PROVIDED DATA:

++++++++++

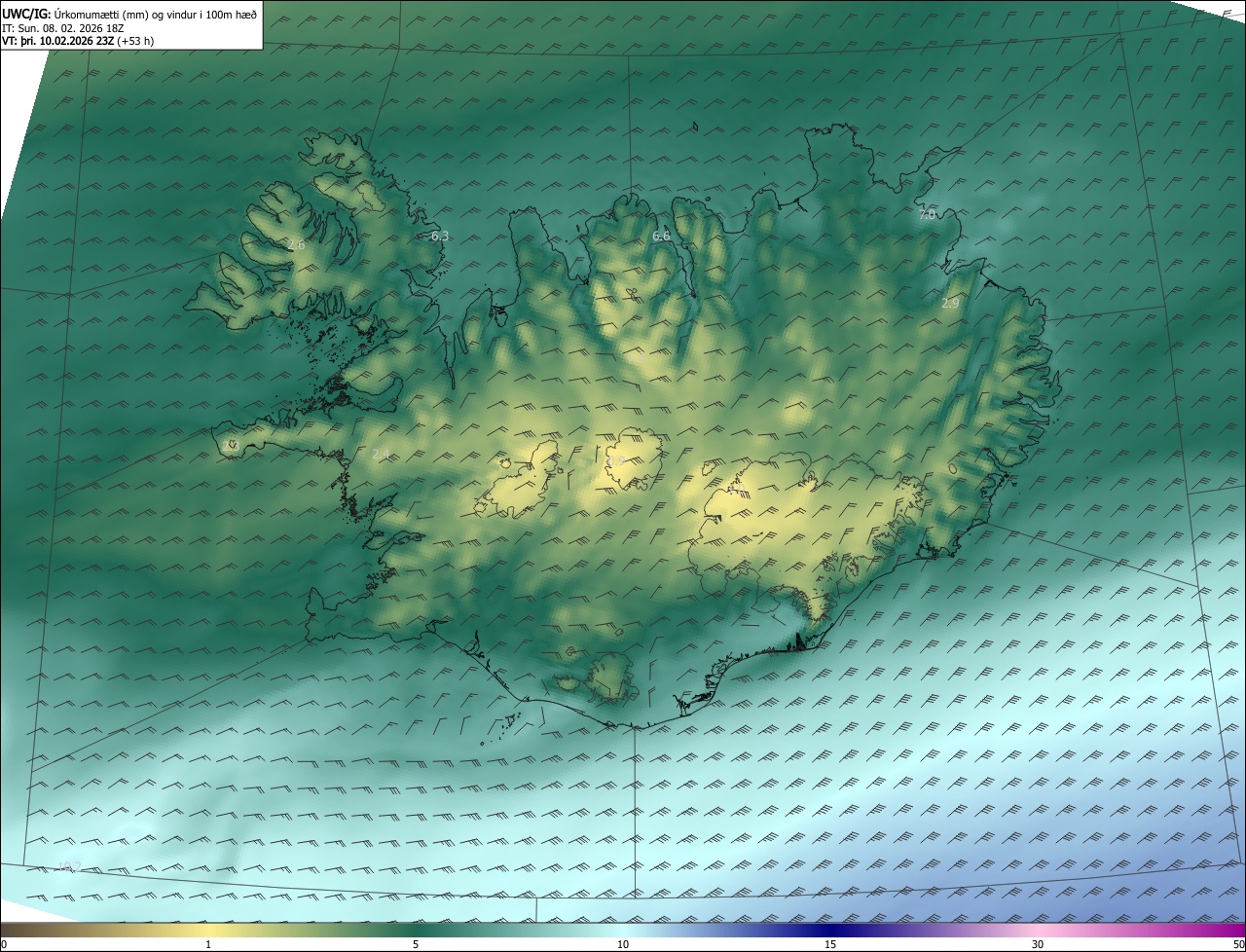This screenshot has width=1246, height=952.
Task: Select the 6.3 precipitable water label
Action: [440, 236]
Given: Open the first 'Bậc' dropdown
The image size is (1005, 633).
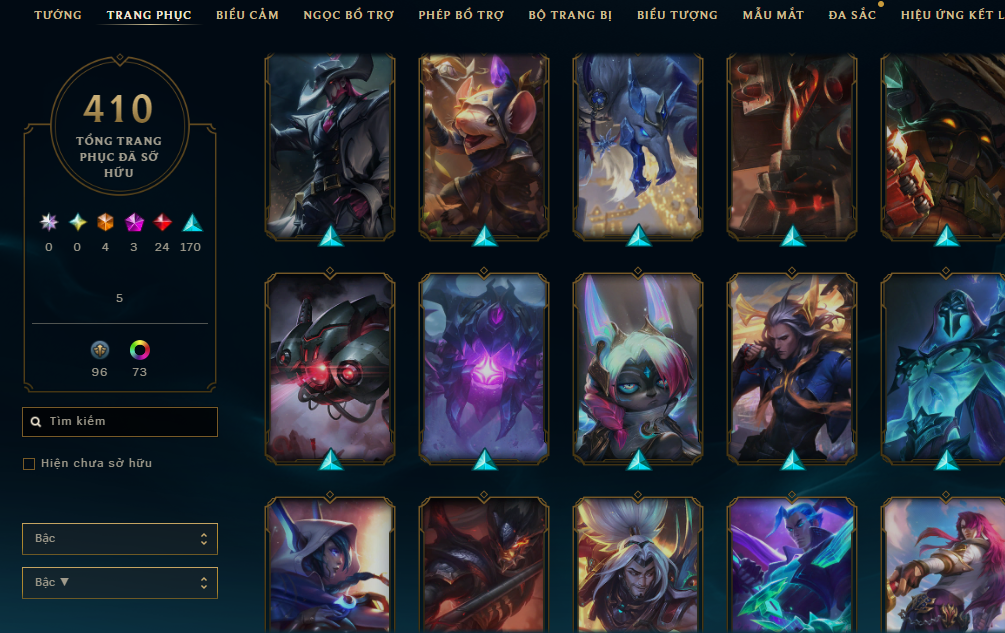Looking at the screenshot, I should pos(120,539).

++++++++++

TASK PROMPT: Quote all of the records above word for word, leaving out the pictures.

RESULT OF THE EXERCISE:
This screenshot has width=1246, height=952.
Task: Select the 6.3 precipitable water label
Action: [440, 236]
Given: Open the first 'Bậc' dropdown
The image size is (1005, 633).
Looking at the screenshot, I should pos(120,539).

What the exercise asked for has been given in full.